Churches are generally full of old people, because as we age we tend to look for more answers regarding our mortality. It’s the same when you are told you have cancer, your thoughts on the future shift fairly dramatically. I was lucky enough to be allowed to enter the Selimiye Mosque in Nicosia yesterday. I say lucky because not many of us non-Moslems would normally get this chance, especially if you happened to be a woman. If you are a non-Moslem, man or woman, and it is outside the hours of prayer, you can take your shoes off and enter this holy place in the city centre. I think it is an excellent way to invite others into the heart of what is sometimes seen as a very secretive religion. Woman all had to wear head scarves and to the amusement of the Moslems, a British guy donned a head scarf as he entered, oblivious that the rule only applied to women.
It was an amazing place to stand in, with everything, including the carpet in this ancient mosque, lined up to face Mecca. Unlike a church of the Christian faith, it was so simple and minimalistic inside, the emphasis being on the people and not the grandeur of the building they worshipped in. I got the chance, even as a so called ‘non believer’, to ask Allah for help; so I did! I had not become deeply religious, I always have been, but I was observing and questioning my own actions as I left the Mosque. My religion doesn’t have buildings, people who wear funny hats or any declared followers, but I suspect there are millions of us.

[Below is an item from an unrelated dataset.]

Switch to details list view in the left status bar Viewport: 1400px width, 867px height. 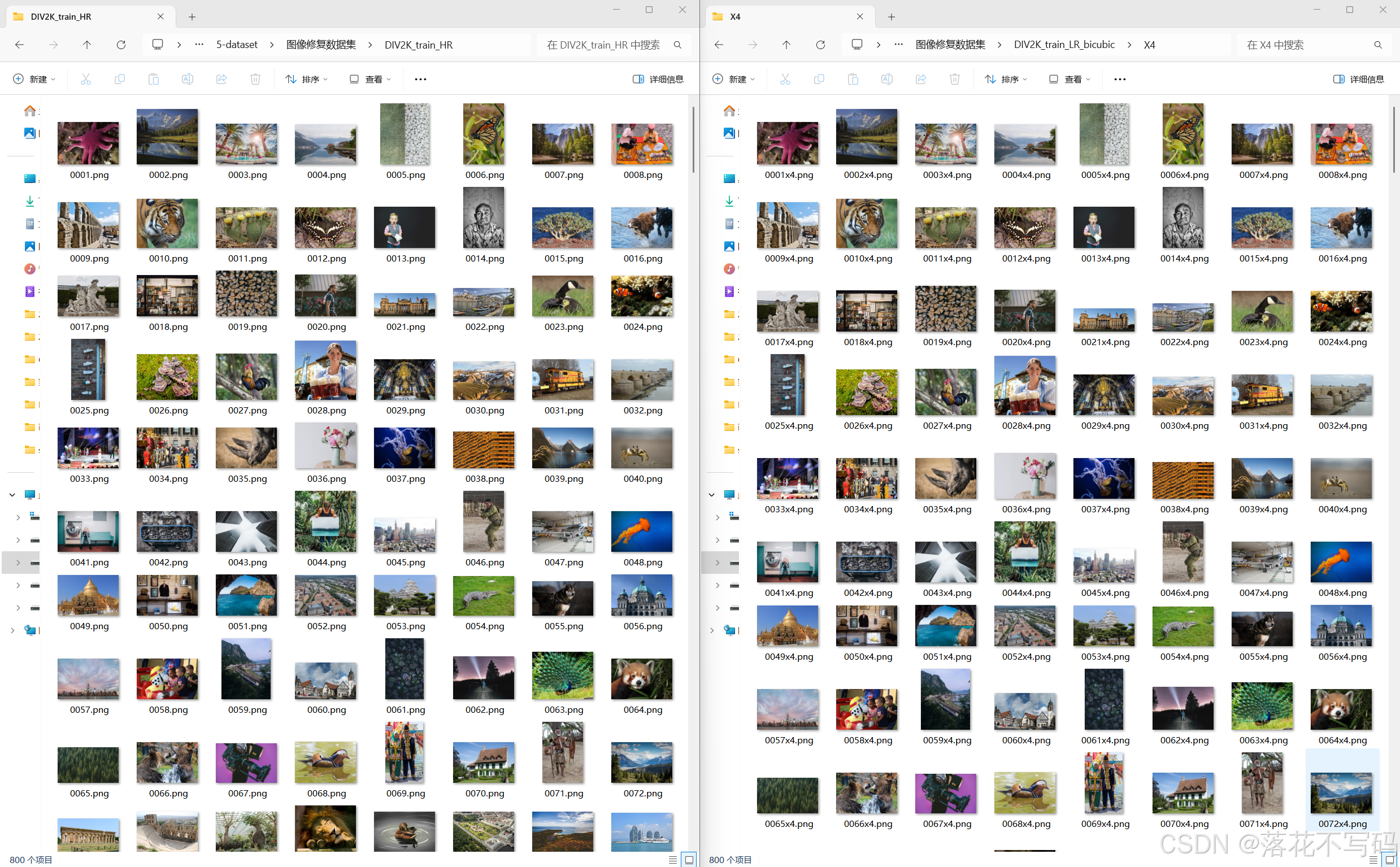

Have you ever wanted to watch turtles grappling up a moonlit beach, or watch the eggs hatch and see hundreds of the tiny creatures scrambling down to the sea? Well buy a DVD! We arrived at 8.30pm with other hopefuls and soon found ourselves camped out, in the dark, on what was probably a lovely beach. To keep our interest, a bucket, with a dozen newly hatched ‘wains’ were gently poured out near to the waters edge. Ten scrambled into the lapping waves and disappeared like a shot. Two others just did not want to go at all; they probably knew their survival chances! After that we just lay, the two of us on a single sleeping bag, gazing out at the Universe until 5am. No turtles hatched and none turned up to lay any eggs. Well given the size of the audience we might have made the same choice when delivering our families, don’t you think? We all sighed ‘ahhhh’ every time a shooting star flashed across the sky, and we all giggled when somebody farted; a competition that I surely won! We drifted in and out of sleep, occasionally waking to find less and less people had been pulled out to sea by the Great Turtle God, or had just plain had enough! With five of us left, the organisers were ready to cut their wrists also, and if there were any baby turtles scurrying down the sand, they would have surely been trampled to death in our eagerness to evacuate.